Loyola's School Counseling Program Made Me a Confident, Culturally Competent Counselor
Gabriel “Gabby” Diener received her Bachelor of Science in Healthcare Management with minors in Spanish and business from Towson University. Following a different route, in 2018 Diener completed Loyola’s Master’s in School Counseling program. She then continued her studies at Loyola to pursue her Licensed Graduate Professional Counselor (LGPC) certification. Today, Diener is a child and adolescent therapist at a private practice in her hometown, Columbia, Md. We sat down with Gabby to learn more about her and her experience in Loyola’s school counseling program.
What is your experience? What were you doing professionally before you enrolled in Loyola’s school counseling program?
Growing up, I always loved working with kids. For my final semester at Towson University, I had to do a full-time internship. I ended up having an amazing internship at The Children’s Inn at The National Institutes of Health (NIH), which is a facility for children and their families who are receiving treatment at the NIH. Although I was in a healthcare management internship, I had the opportunity to interact with children and their families daily. Throughout my internship at the NIH, I had a crystallizing moment where I realized that my passion was working with kids. School counseling had always been an interest of mine, so I decided to pursue it! After I completed my internship, I excitedly applied to Loyola’s school counseling program.
Why did you choose Loyola?
First, I chose Loyola because their mission resonated with me. As someone who is passionate about helping children, I loved that Loyola was committed to preparing their students to be school counselors who are leaders and agents for systemic change. Additionally, I loved that Loyola offered the Master’s Plus program because I knew I was interested in getting my licensure in the future.
What inspired you to pursue a career in school counseling?
Like many others, I grew up with some amazing school counselors. These counselors absolutely play a vital role in who I am today. Also, my experience at my internship at the NIH really solidified wanting to work with kids.
How did Loyola’s school counseling program help you in your career?
The knowledge I gained and the experience I had at Loyola has played an instrumental role in my career. I am a much more culturally competent counselor because of my experience at Loyola. During my time at Loyola, professors constantly challenged students to become more aware of cultural differences, which has helped me immensely.
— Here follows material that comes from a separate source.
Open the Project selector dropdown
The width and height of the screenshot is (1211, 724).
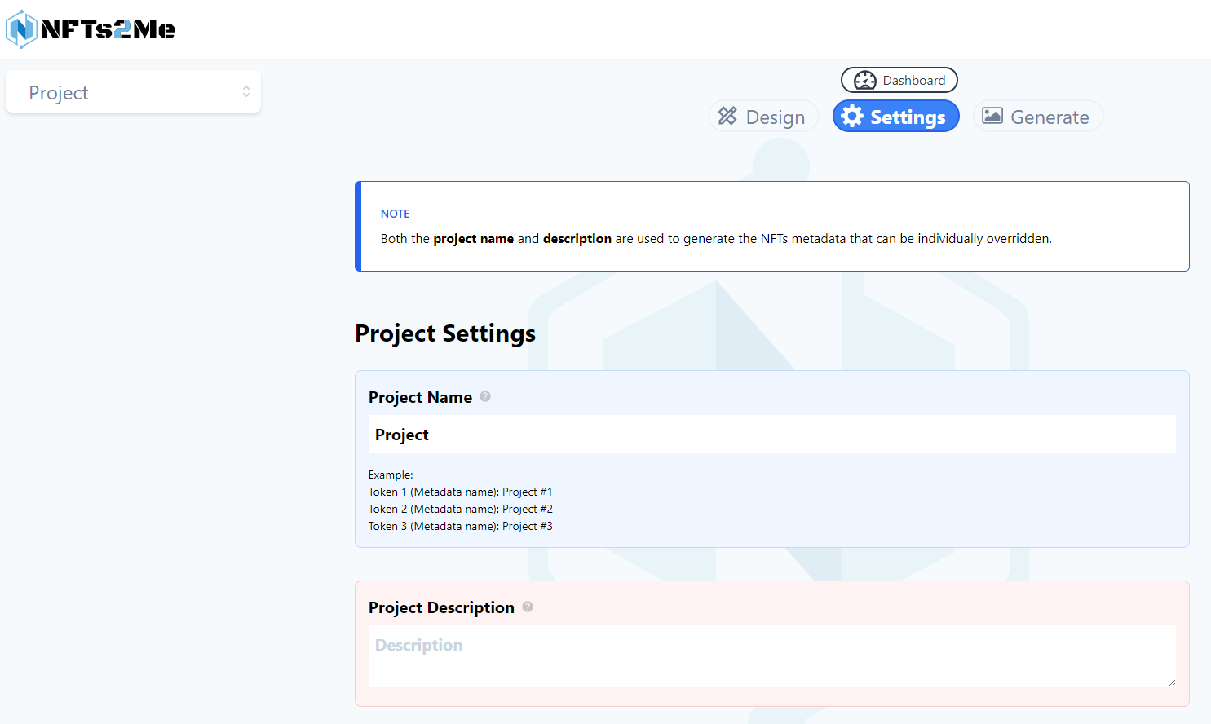133,92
My favorite class in the entire program was the cross cultural counseling course because my professor facilitated meaningful discussions that truly made me think about the world around me. Also, Loyola’s school counseling program helped me to be more confident in my abilities to advocate for my students/clients. Now, as a child and adolescent therapist in the community, I feel very comfortable educating my clients about services offered in the education system to help them succeed. I often go to 504 and IEP meetings to advocate for my clients as well!
What are your future aspirations or goals as a counselor?
This is going to sound cliché, but my main goal as a counselor is to help my students/clients succeed. Also, I am passionate about ensuring that all students have access to mental health resources in the school system. We need more mental health professionals available in schools, and I will continue to advocate for this!
Diener would like to credit her professors in the program, Dr. Jenn Watkinson, Dr. Gayle Cicero, and Dr. Qi Shi. She says, “They are knowledgeable, supportive, and incredible role models!”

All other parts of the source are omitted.